Below are records; print only the lines from the line containing "At what coordinates" to the end, both included, reproduced exactly and without the pictures.
──────── Records supplied ────────
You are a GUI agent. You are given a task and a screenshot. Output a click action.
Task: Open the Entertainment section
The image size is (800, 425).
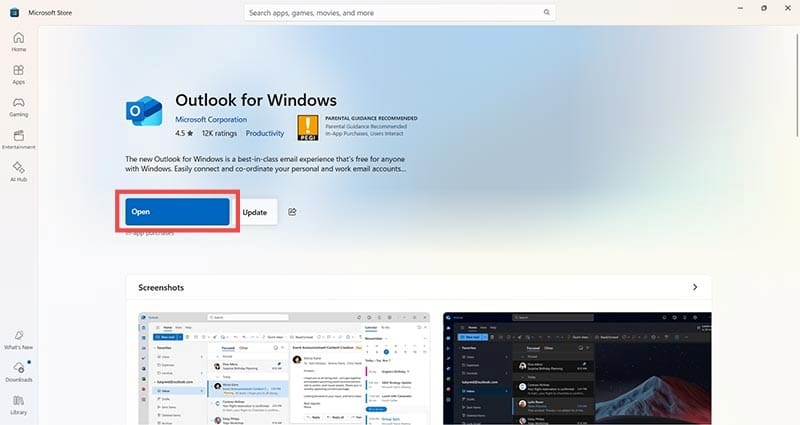coord(18,139)
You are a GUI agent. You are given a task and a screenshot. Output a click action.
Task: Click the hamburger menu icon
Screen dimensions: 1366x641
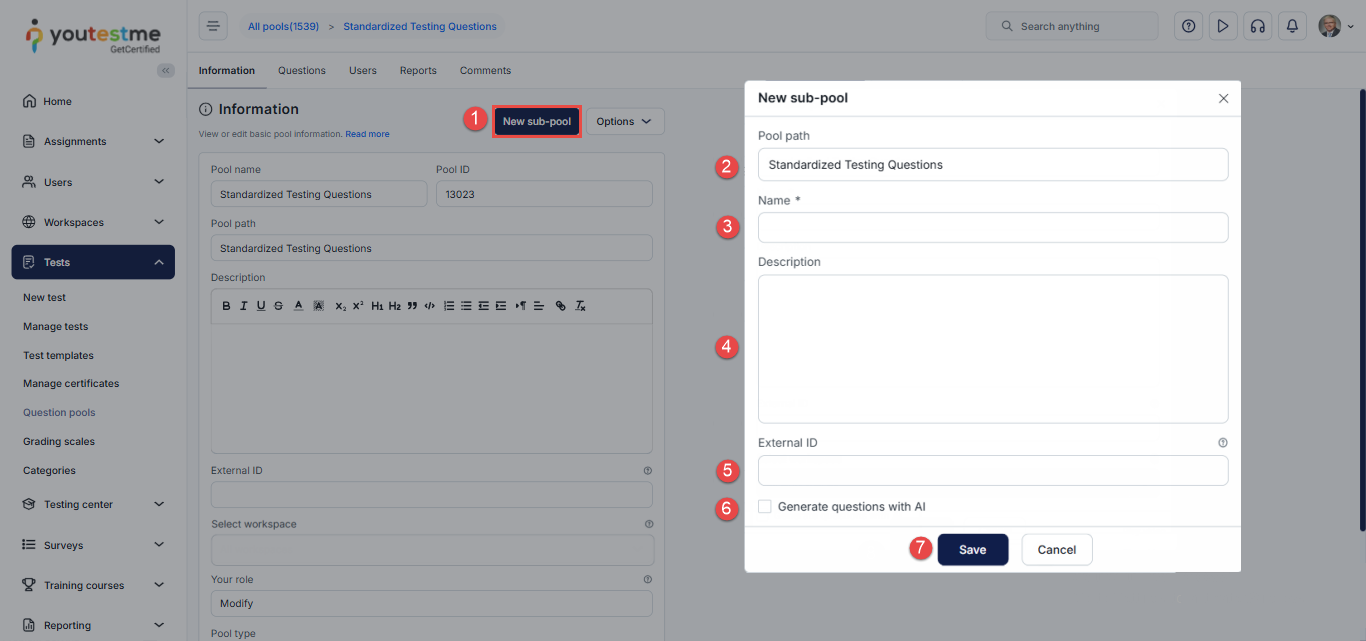[x=213, y=26]
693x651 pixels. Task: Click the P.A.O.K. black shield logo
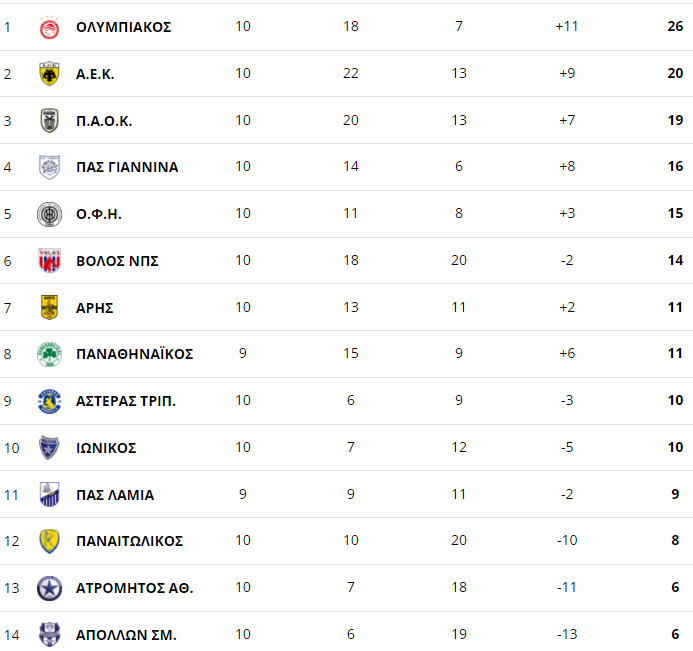tap(50, 120)
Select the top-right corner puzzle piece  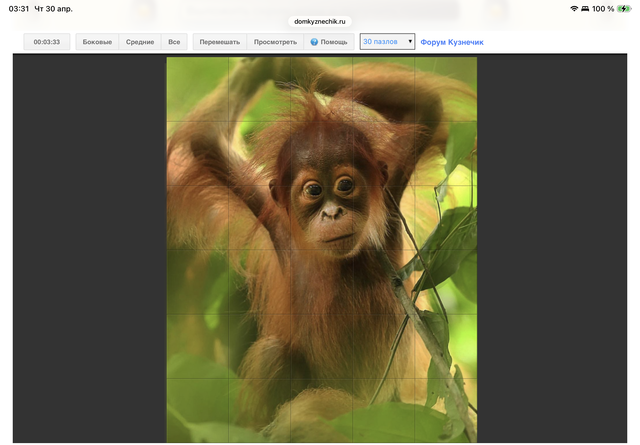(x=446, y=89)
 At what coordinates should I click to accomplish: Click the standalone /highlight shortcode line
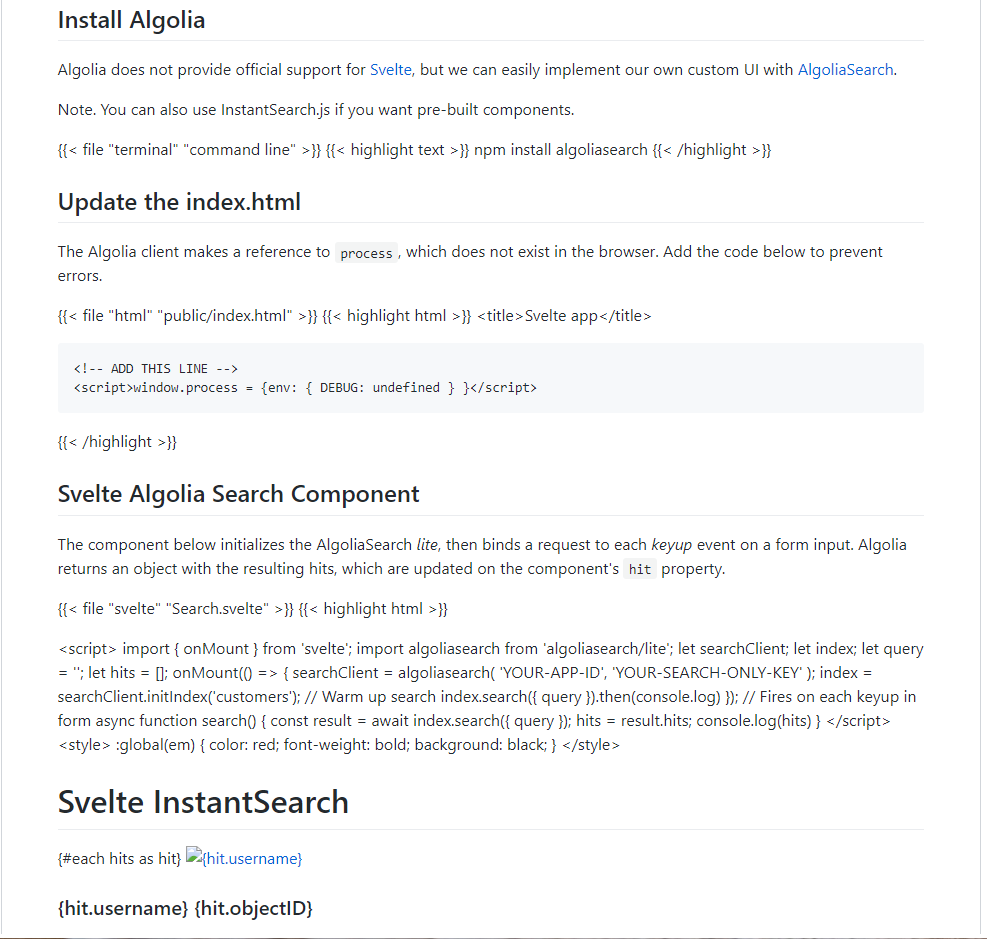coord(117,442)
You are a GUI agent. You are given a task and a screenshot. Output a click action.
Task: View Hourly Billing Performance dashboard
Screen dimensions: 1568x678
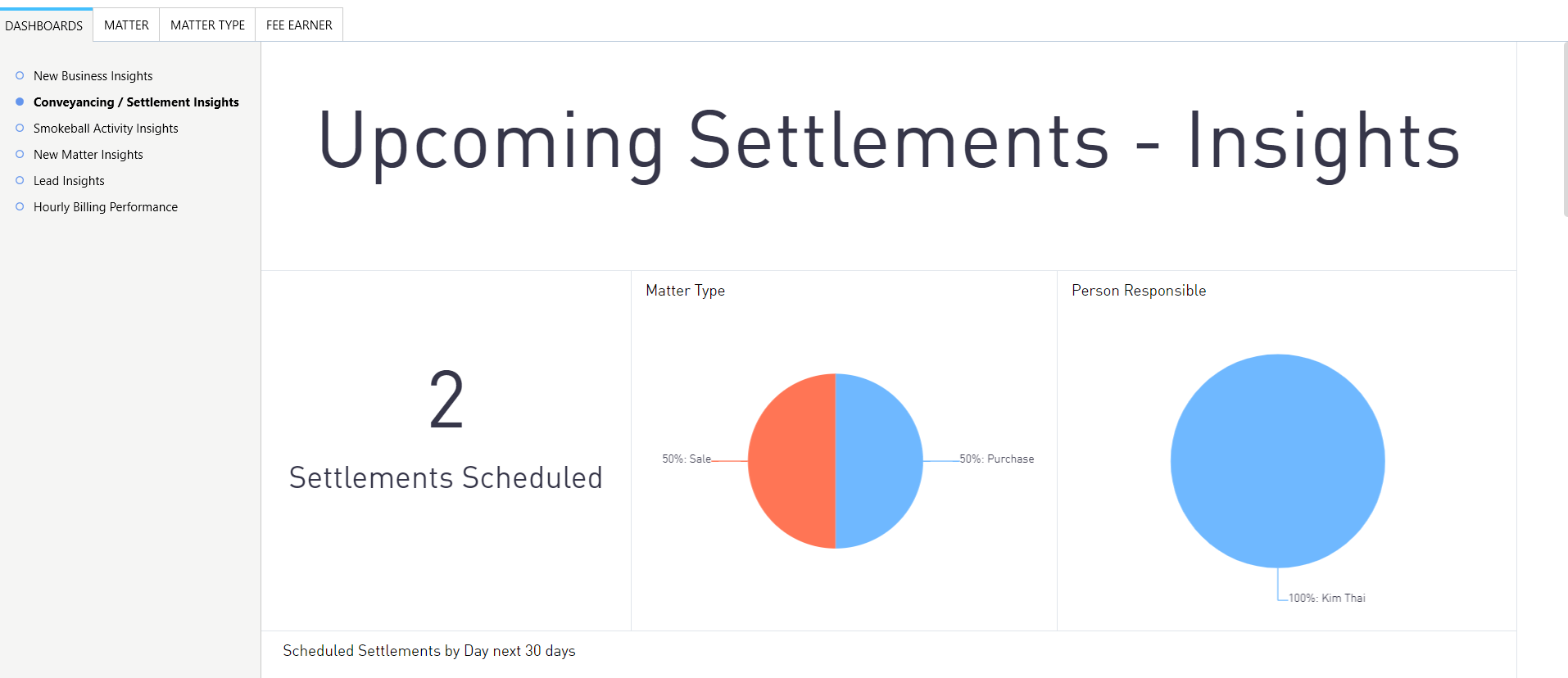pos(106,206)
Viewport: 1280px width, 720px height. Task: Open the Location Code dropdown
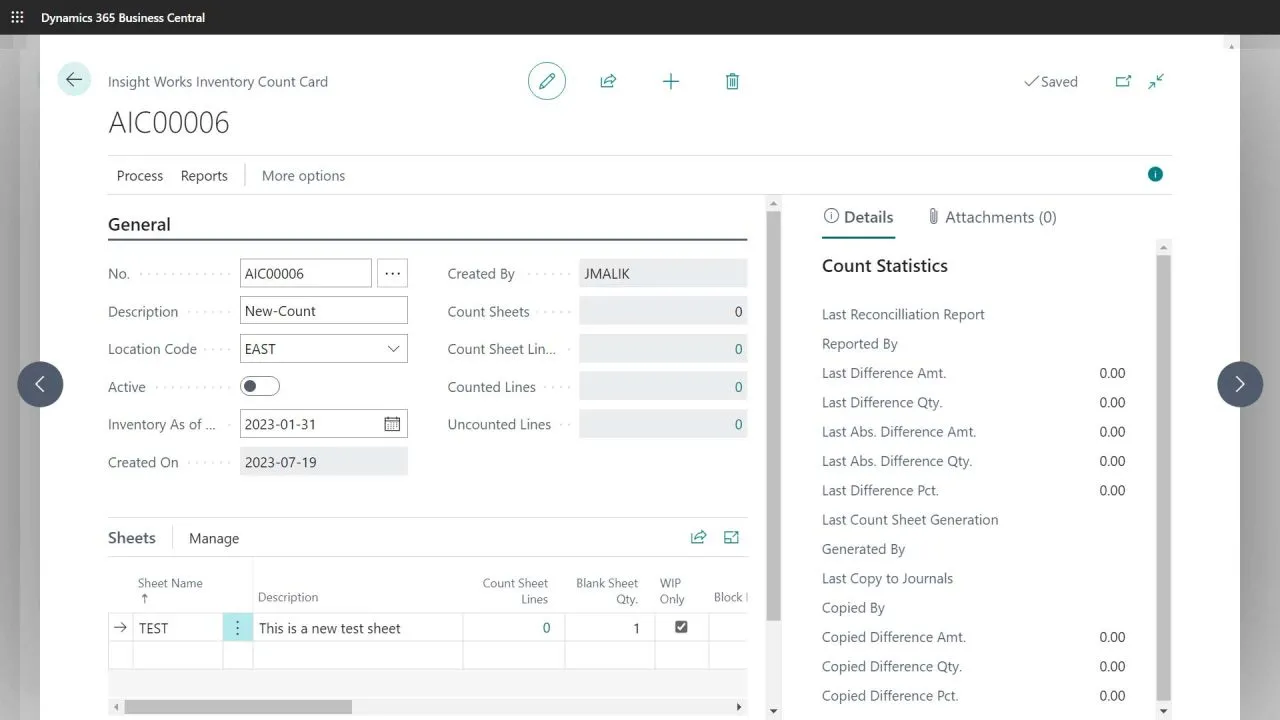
────────
• **Result for this exercise**
 At what coordinates should I click to accomplish: Click the standalone /highlight shortcode line
coord(117,442)
You are a GUI agent. You are given a task and a screenshot. Output a click action.
Task: View Hourly Billing Performance dashboard
Screen dimensions: 1568x678
pos(106,206)
Viewport: 1280px width, 720px height. Task: Open the Location Code dropdown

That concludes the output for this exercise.